Task details »
Note each line in the data below that holds "agent", and copy it.

[[ The data open ]]

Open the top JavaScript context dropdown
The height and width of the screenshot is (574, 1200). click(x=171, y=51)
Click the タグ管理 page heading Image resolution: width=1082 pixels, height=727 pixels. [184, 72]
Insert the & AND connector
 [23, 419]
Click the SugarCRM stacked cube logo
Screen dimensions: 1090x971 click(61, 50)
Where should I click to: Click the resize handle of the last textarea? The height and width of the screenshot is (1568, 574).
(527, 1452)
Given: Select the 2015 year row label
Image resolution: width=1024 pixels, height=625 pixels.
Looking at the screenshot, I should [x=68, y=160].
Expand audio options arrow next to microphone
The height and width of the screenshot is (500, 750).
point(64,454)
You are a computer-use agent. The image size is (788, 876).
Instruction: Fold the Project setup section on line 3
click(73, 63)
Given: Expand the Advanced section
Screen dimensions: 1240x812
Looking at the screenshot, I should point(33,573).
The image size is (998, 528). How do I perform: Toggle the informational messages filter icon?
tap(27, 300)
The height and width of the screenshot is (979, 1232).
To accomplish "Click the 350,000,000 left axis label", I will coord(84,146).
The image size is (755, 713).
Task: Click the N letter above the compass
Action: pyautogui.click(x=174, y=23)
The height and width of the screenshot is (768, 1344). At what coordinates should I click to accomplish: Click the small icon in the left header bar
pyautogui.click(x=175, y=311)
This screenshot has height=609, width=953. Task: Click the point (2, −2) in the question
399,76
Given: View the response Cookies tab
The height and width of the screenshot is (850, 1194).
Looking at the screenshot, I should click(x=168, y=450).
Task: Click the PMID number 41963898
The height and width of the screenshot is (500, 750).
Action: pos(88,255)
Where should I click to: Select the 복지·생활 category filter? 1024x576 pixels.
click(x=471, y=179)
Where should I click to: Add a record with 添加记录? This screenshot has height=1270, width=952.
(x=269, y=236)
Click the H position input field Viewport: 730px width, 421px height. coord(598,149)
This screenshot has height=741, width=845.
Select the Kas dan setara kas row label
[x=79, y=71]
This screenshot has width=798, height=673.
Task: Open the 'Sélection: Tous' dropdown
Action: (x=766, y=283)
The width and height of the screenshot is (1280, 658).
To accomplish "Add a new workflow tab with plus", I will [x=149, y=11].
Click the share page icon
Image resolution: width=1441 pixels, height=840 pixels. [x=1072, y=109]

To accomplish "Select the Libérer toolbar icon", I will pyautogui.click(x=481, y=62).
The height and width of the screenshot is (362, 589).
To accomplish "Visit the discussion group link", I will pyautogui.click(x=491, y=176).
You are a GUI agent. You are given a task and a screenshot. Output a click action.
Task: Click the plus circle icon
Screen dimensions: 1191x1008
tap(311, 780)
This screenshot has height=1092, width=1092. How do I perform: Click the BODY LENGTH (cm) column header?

[[ The data closed ]]

Task response »
You are a computer-use agent. The image size is (788, 876).
You are a GUI agent. You are given a task and a screenshot. Output a click action.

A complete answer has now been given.